Europe: Le minaret vient heurter une identité chrétienne
Comment expliquer le rejet soudain et massif des minarets en France ? La société française est sécularisée. Pour autant, elle n’est pas devenue sans religion. L’imaginaire national reste pétri par le christianisme. François Mitterrand avait posé devant un clocher pour sa campagne de 1981, « la force tranquille ». Le minaret vient heurter ce paysage culturel, pour imposer un pluralisme religieux, qui passe mal. Les Français, comme les Européens, ont une réaction souverainiste, une réticence à la mondialisation, économique, culturelle et religieuse.
Certains voient le minaret comme un signe politico-religieux, un symbole de conquête ? La monumentalité religieuse est un enjeu de pouvoir. Au XIXe siècle, les catholiques disposaient de la grande avenue pour leurs églises tandis que les protestants pouvaient bâtir des temples uniquement dans les rues adjacentes. Il existe une appropriation de l’espace public à travers l’architecture. En Allemagne, Angela Merkel a estimé qu’on pouvait bâtir un minaret, à condition qu’il ne dépasse pas le clocher de la cathédrale. L’irruption de l’islam perturbe un ordre ancien. Car dans le fond, notre laïcité est une « catho-laïcité » : le calendrier, les jours fériés, les habitudes alimentaires, comme les monuments expriment une culture chrétienne. Et beaucoup y restent attachés.

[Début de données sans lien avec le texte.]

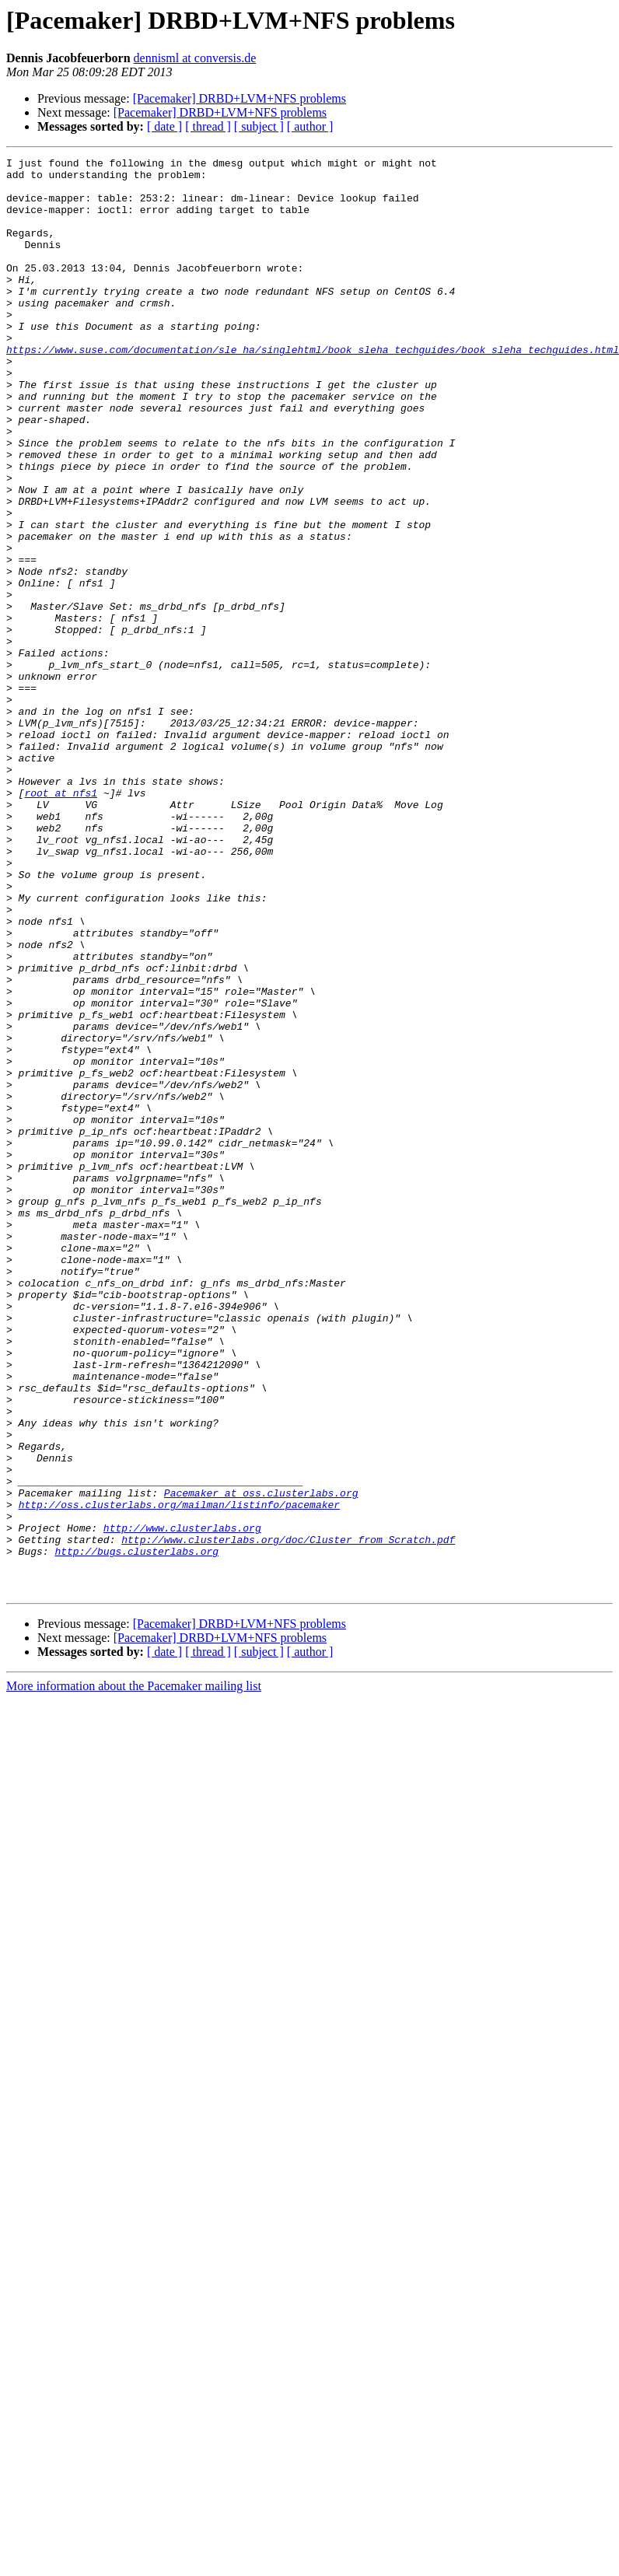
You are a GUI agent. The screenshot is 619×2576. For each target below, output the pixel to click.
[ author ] (310, 126)
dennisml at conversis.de (195, 58)
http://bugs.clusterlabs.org (136, 1831)
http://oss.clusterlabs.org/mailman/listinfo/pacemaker (179, 1775)
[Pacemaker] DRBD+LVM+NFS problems (239, 98)
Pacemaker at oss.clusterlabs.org (261, 1761)
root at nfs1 (60, 921)
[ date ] (164, 126)
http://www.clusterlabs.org (182, 1803)
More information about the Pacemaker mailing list (133, 1972)
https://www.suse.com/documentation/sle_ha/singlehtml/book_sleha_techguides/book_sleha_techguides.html (312, 389)
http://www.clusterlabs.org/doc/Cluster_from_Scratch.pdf (288, 1817)
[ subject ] (259, 126)
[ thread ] (208, 126)
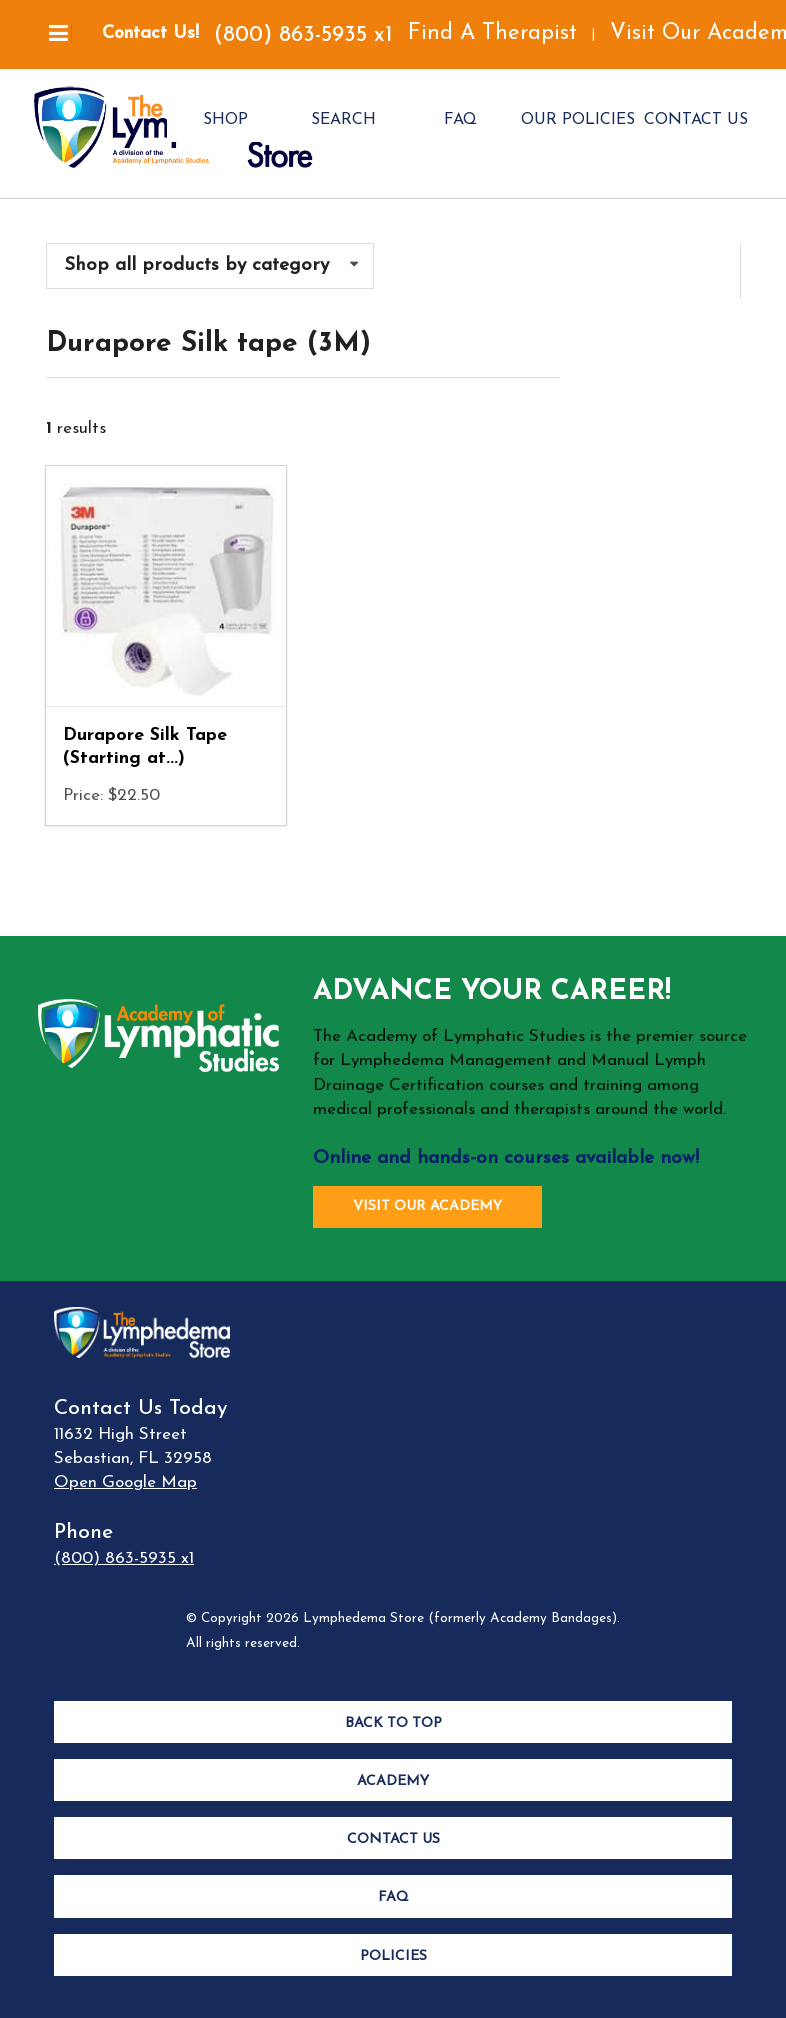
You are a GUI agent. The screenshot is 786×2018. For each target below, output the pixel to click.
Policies (393, 1956)
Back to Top (393, 1723)
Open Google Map (125, 1482)
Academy (393, 1781)
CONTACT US (696, 120)
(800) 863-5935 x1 (303, 35)
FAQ (460, 120)
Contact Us (393, 1839)
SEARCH (343, 120)
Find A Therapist (492, 33)
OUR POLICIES (578, 120)
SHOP (225, 120)
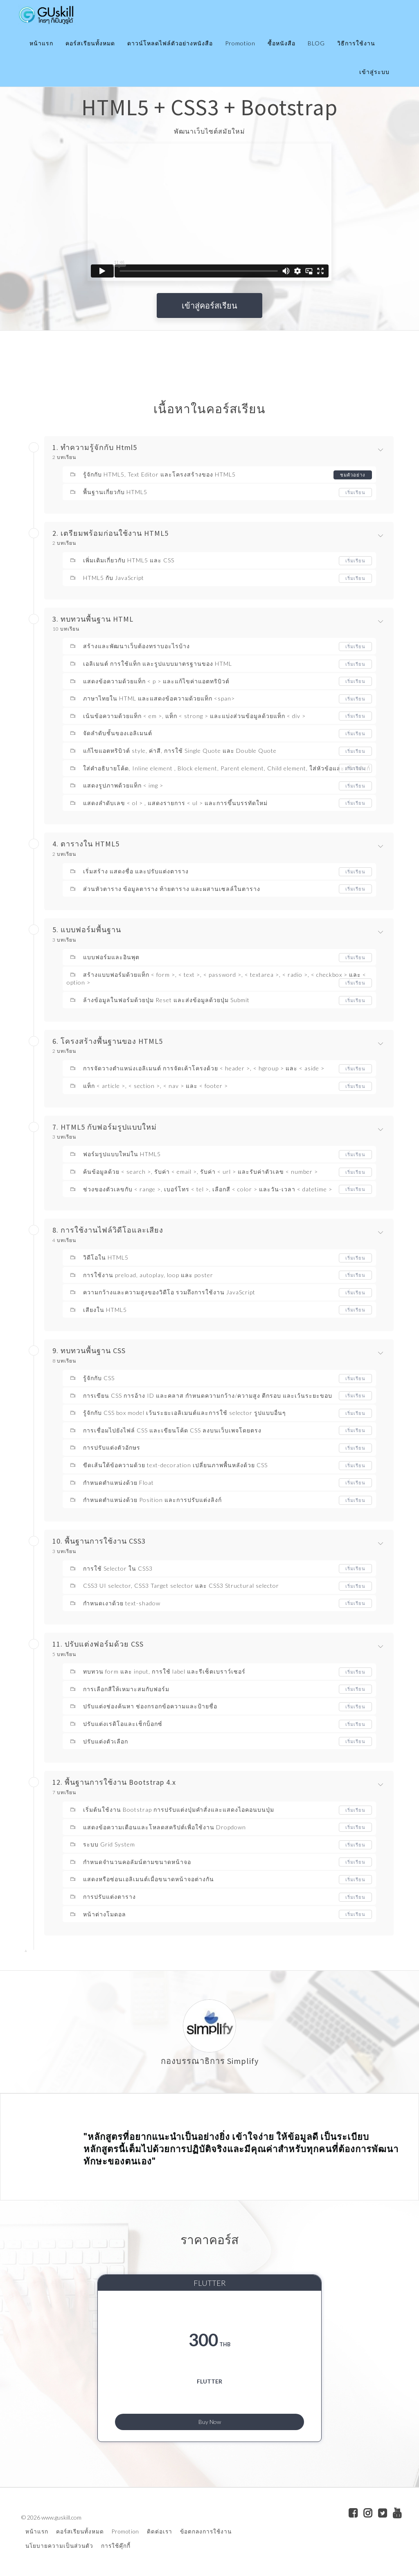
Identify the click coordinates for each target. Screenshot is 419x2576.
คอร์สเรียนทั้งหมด (90, 43)
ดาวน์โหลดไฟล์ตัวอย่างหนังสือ (170, 43)
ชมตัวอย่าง (351, 475)
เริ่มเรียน (355, 492)
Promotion (240, 43)
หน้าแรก (41, 43)
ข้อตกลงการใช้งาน (206, 2532)
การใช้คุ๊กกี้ (116, 2546)
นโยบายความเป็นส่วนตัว (59, 2546)
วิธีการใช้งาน (356, 43)
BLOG (316, 43)
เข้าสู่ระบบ (374, 71)
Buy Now (209, 2420)
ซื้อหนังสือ (281, 43)
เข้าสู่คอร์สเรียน (209, 305)
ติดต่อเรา (159, 2532)
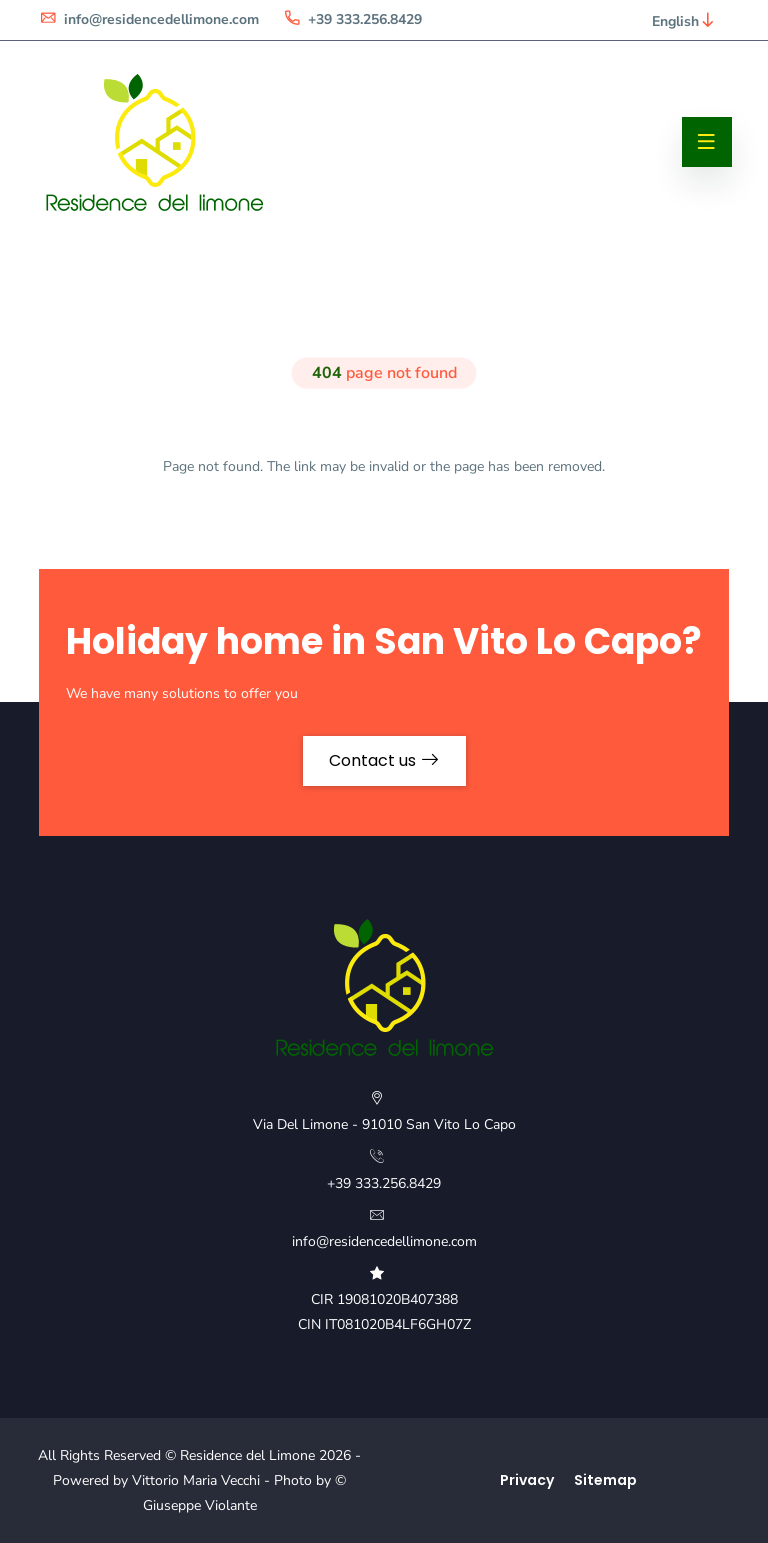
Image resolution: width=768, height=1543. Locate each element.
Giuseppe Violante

Les élites ont-elles sous-estimé cet enracinement ? Les médias, les hommes politiques ou encore les intellectuels vivent entre eux, dans un monde globalisé. Mais la tolérance qu’ils professent, comme la fraternité sentencieuse des autorités religieuses volent en éclats. Partout, la parole s’est libérée. Le refoulé se manifeste maintenant, même au sein des Églises, bousculant l’ouverture affichée.
L’islam porte-t-il sa part de responsabilité ? C’est une religion de rites, donc forcément plus visible. On la soupçonne d’être conquérante et de vouloir imposer ses pratiques dans l’espace européen. Des adaptations seront nécessaires pour apaiser les tensions. Il existe également un problème de réciprocité. Car les minorités chrétiennes souffrent dans certaines terres d’islam, notamment en Orient. Mais, dans nos démocraties, nous devons garantir, même sans contrepartie, la liberté religieuse et celle de construire des lieux de culte.
J.P. Wilaime (Jean-Paul Willaime est sociologue des religions, directeur d’études à l’Ecole pratique des hautes études.)